Top of Data for analysis

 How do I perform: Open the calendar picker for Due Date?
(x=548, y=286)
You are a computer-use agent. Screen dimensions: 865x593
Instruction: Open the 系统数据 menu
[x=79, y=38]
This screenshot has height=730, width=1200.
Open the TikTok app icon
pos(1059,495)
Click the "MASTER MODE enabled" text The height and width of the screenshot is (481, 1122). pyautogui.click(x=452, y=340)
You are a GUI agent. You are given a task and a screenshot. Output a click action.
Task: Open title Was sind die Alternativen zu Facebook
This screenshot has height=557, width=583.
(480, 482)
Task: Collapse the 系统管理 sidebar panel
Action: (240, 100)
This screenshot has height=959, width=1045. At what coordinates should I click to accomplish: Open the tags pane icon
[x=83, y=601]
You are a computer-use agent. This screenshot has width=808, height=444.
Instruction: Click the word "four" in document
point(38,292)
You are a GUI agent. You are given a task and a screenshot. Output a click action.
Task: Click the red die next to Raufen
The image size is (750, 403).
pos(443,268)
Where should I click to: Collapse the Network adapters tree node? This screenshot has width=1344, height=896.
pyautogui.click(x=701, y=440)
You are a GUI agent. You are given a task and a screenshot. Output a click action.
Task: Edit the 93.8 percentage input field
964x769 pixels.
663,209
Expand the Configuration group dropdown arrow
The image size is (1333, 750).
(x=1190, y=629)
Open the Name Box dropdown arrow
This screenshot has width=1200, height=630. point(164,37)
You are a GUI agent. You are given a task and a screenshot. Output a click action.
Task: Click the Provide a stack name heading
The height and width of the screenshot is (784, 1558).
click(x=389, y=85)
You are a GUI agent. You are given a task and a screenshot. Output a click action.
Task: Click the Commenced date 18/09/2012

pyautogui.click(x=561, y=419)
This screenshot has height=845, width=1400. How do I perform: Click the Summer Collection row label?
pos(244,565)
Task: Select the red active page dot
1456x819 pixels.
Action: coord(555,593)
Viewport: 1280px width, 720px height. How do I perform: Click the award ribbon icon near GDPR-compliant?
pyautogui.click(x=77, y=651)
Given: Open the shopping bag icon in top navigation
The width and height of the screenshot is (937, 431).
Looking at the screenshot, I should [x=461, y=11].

Bottom of Data for analysis

Exercise requirements >>
Write out word for word only the lines from the one with "Task: Click the Commenced date 18/09/2012" to the end of the material, both ends included.

Answer section >>
Task: Click the Commenced date 18/09/2012

pyautogui.click(x=561, y=419)
This screenshot has height=845, width=1400. How do I perform: Click the Summer Collection row label?
pos(244,565)
Task: Select the red active page dot
1456x819 pixels.
Action: coord(555,593)
Viewport: 1280px width, 720px height. How do I perform: Click the award ribbon icon near GDPR-compliant?
pyautogui.click(x=77, y=651)
Given: Open the shopping bag icon in top navigation
The width and height of the screenshot is (937, 431).
Looking at the screenshot, I should [x=461, y=11].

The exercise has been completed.